As I seem to be the Internet's leading authority on a few obscure topics I have felt it necessary to provide an email link from this blog. And indeed I do get messages from people with questions.
But I get a lot more automated "spam". And so I have come to regard my "dagmarsuarez" email as being primarily a spam trap, checking it every week or so for the occasional living, breathing correspondent.
Most of the spam is what you would expect, and is likely the same junk you get regularly. But some of it is odd stuff, and it makes me wonder if the spambots are gaining sentience and starting to learn...
Here is a recent sampling.
"We know your company is a professional manufacturer for the wooden houses".
"Dear Sir/Madam, We'd like to purchase 150,000 of wood pallets.."
"Dear Sir, we need some wooden boats for entertainments".
These are from various Chinese senders. Guess they know I have a few acres of pine trees up North.
"Don't let middleman draw your profit from the growing hair market (human hair weaving)"
Does this take off on my status as Tacitus MD? Or simply a guess that at least 50% of internet users are male?
And my Spam Hall of (recent) Shamelessness
Third Place but honorable mention for honesty, an email consisting of a single word (with the usual don't touch it link): "ransaction".

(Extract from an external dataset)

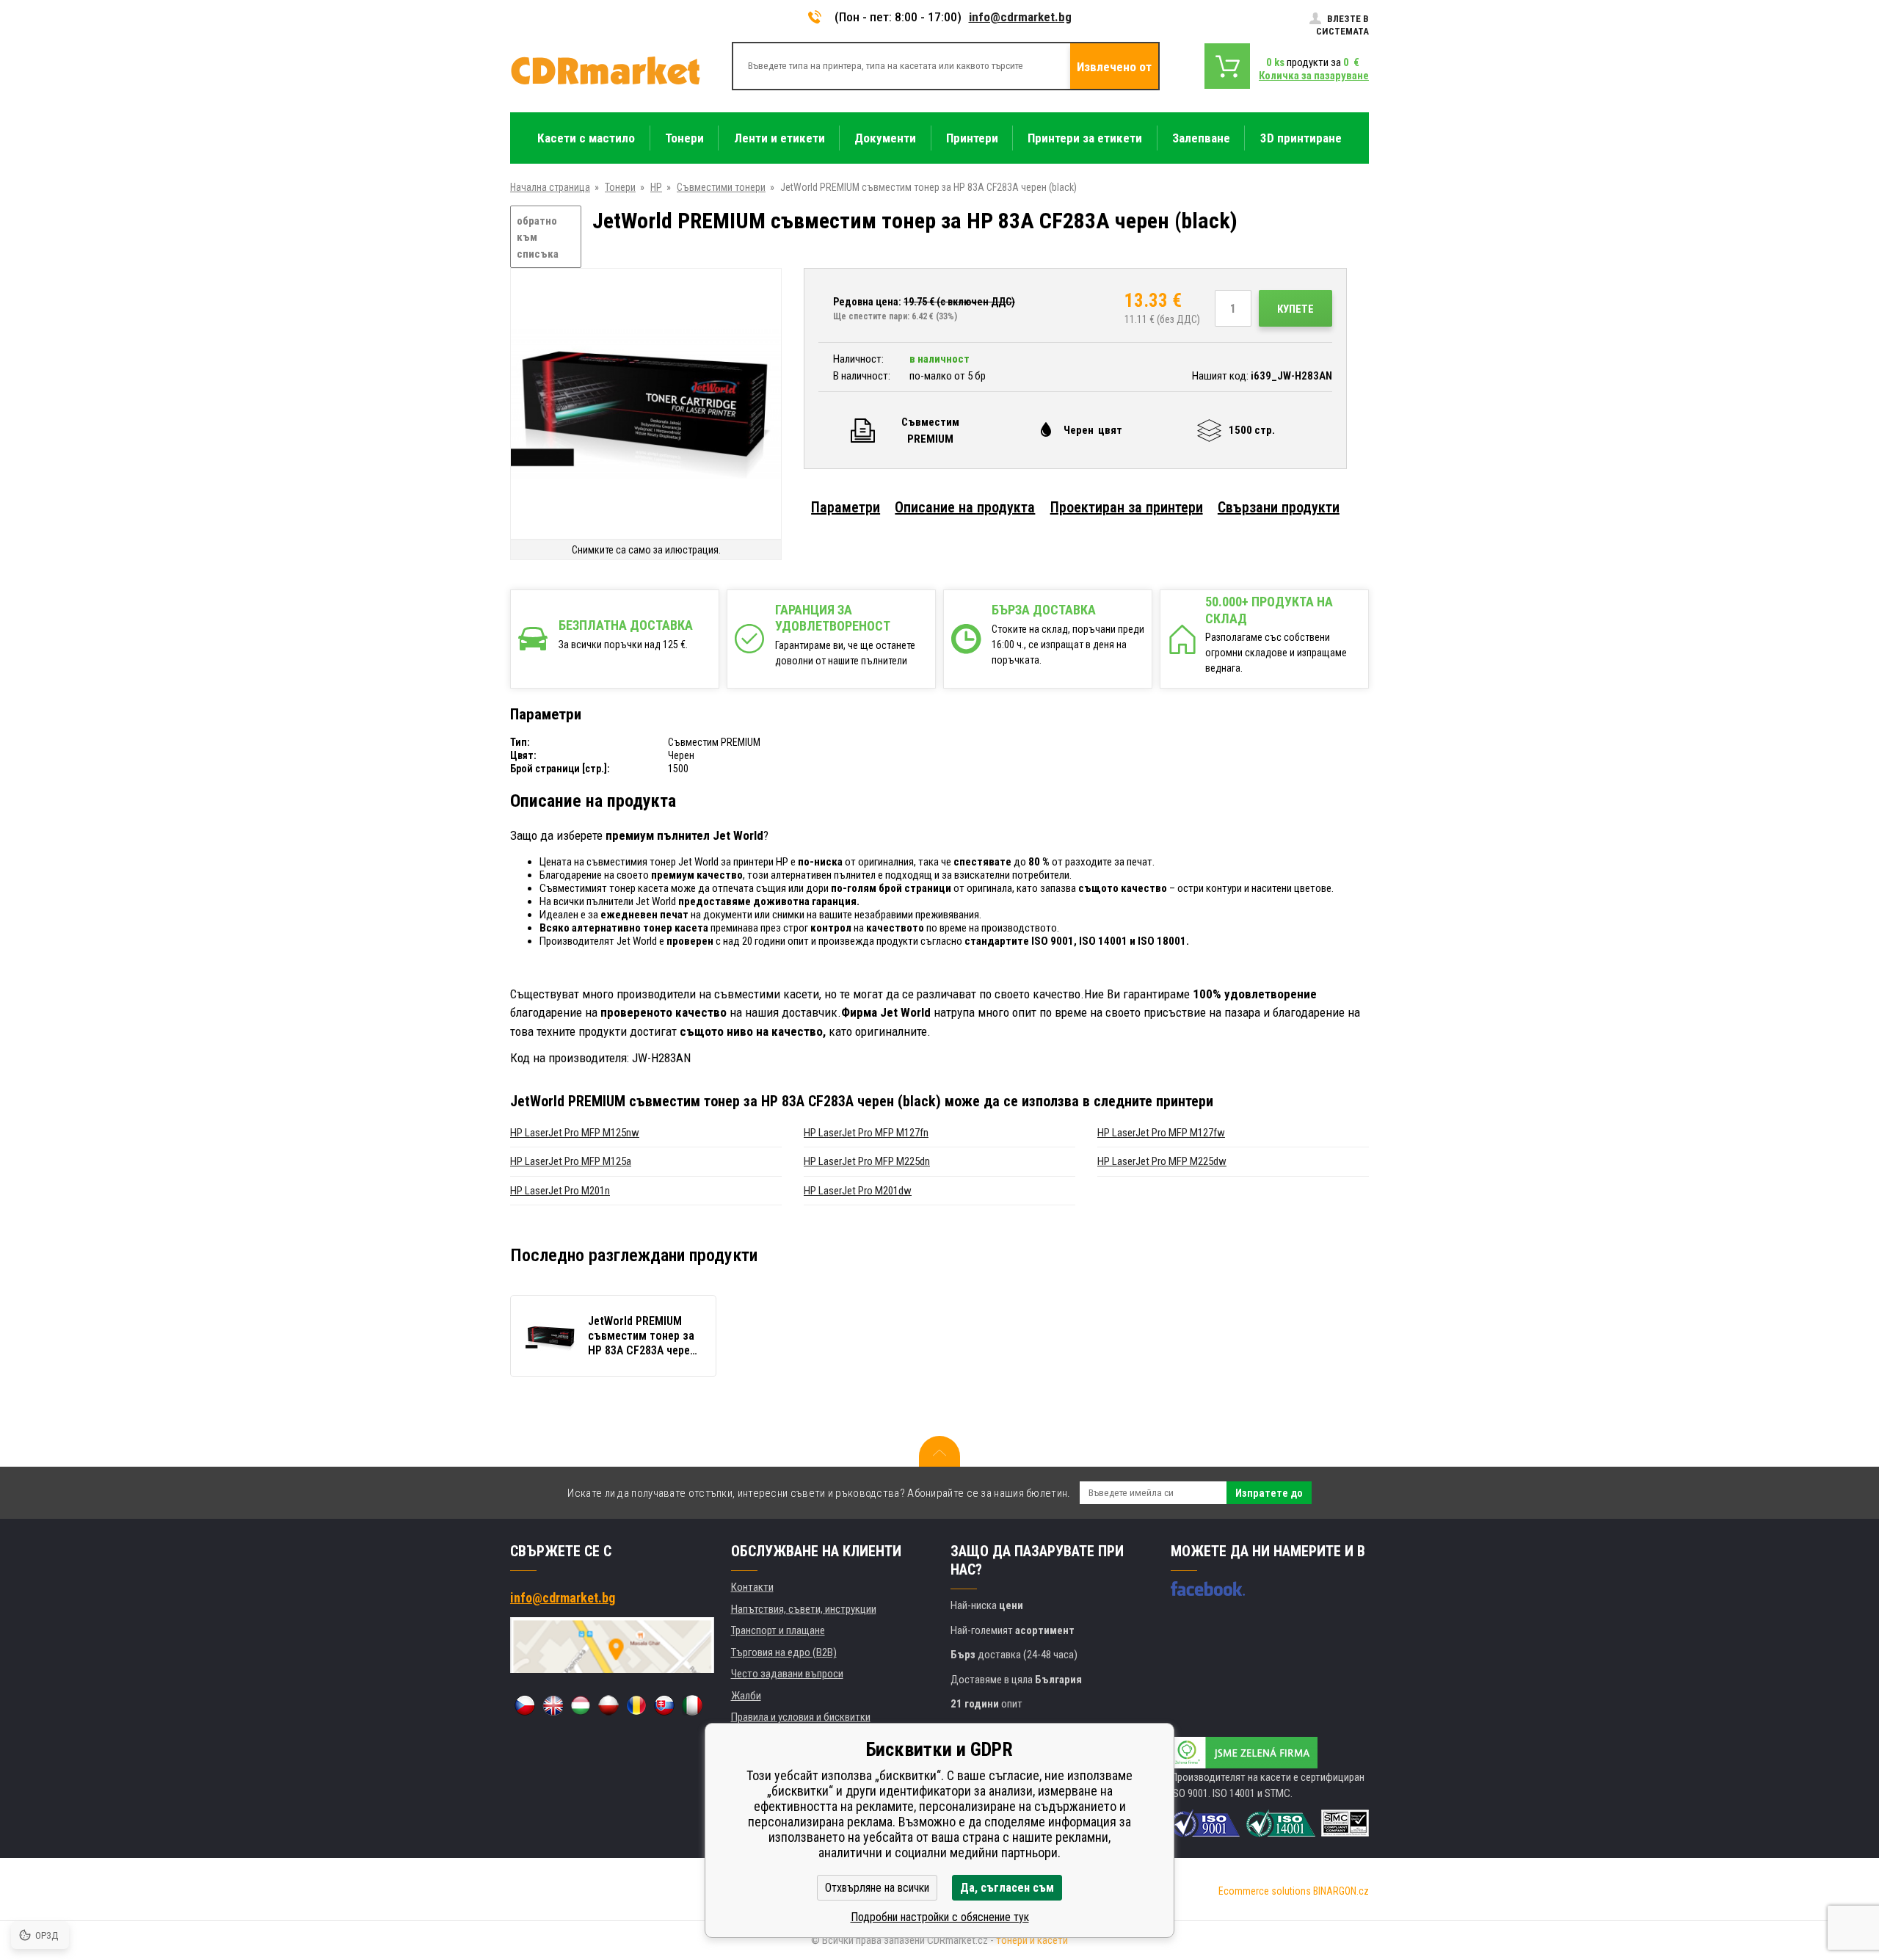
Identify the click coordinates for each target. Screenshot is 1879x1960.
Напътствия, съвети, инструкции (803, 1609)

Second Place: from "E-Z PassManager. DAGMAR pay for driving on toll road. Invoice #-----"
I really liked this one because it came from an address that contained the word mummia and a suffix indicating it was an Italian web site. Mummia was a tarlike resin that was used to preserve mummies! And I have thus far never been to Italy, although I understand that semi-predatory use of speeding cams is fairly common there.
First Place, well, it is just so odd: "There are 258 students in our company. Now we need to find a professional and sophisticated wax museum immediatly for a three month training program..."
Well Mr. Zhang shaog, if that is your real name, perhaps it was not the brightest business model to begin a training school for wax museum workers. Did you first wonder a little about the world wide demand for such an arcane specialty? Best wishes, Dagmar Suarez.